### Given instruction 1
Reproduce word for word the passage of the research agent pull request starting at "Summary by CodeRabbit" and ending at "demo video link.".
### Given instruction 2
According to the research agent pull request, which tabs does the Streamlit interface use to display results?
### Given instruction 3
Extend the research agent pull request beyond its final line.

* Start Document text *

Add AI research agent using smolagents
This PR introduces a powerful, interactive Web Research Assistant built using Streamlit, integrating enhanced search tools, web scraping, AI agents, and markdown-based summarization. The tool is designed to provide recent, relevant, and readable information from the web, driven by the Hugging Face Qwen2.5-Coder-32B-Instruct model and DuckDuckGo search APIs.
🧠 Key Features:
Streamlit Interface: Intuitive, real-time search assistant with multi-tab results display (Results, Sources, Analysis, Logs).
- Enhanced Search Agent
- Webpage Content Extraction
- Agent Framework
- Logging & Debugging
- Export Capabilities
- Sidebar Settings
Install the dependencies
pip install streamlit pandas requests beautifulsoup4 markdownify python-dotenv smolagents huggingface_hub
Add your hugging face token
HF_TOKEN="hf_..."
Summary by CodeRabbit
- New Features
- Introduced a web-based research assistant that performs enhanced web searches, retrieves and summarizes content, and prioritizes recent sources through an interactive interface.
- Documentation
- Added a README with an overview, usage instructions, and a demo video link.
- Included an example environment file for setting up authentication tokens.

* End Document text *
* Start Source excerpt *

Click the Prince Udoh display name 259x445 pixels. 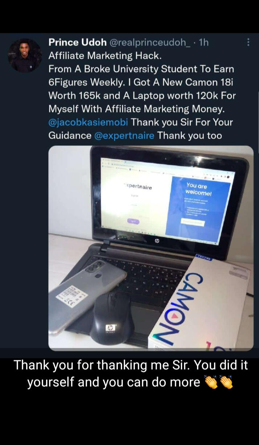pos(78,42)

* End Source excerpt *

### Response 1
Summary by CodeRabbit
- New Features
- Introduced a web-based research assistant that performs enhanced web searches, retrieves and summarizes content, and prioritizes recent sources through an interactive interface.
- Documentation
- Added a README with an overview, usage instructions, and a demo video link.

### Response 2
Results, Sources, Analysis, and Logs.

### Response 3
- Chores
- Added a requirements file listing necessary Python packages for the project.
Walkthrough
A new research assistant application is introduced using the Smol Agents framework. The update adds a Streamlit-based interface, agent logic for enhanced web search and webpage retrieval, supporting utilities, and documentation. Dependency management and environment variable configuration are provided via requirements and example environment files.
Changes
| File(s) | Change Summary |
|---|---|
| researchagent-smolagents/README.md | Added a README introducing the project, its purpose, usage, and demo link. |
| researchagent-smolagents/agents.py | Implemented the main Streamlit app, agent logic, search and webpage tools, logging utilities, and UI components. |
| researchagent-smolagents/requirements.txt | Added required Python dependencies for the project. |
| researchagent-smolagents/.env.example | Provided an example environment file with a placeholder for the Hugging Face token. |
Sequence Diagram(s)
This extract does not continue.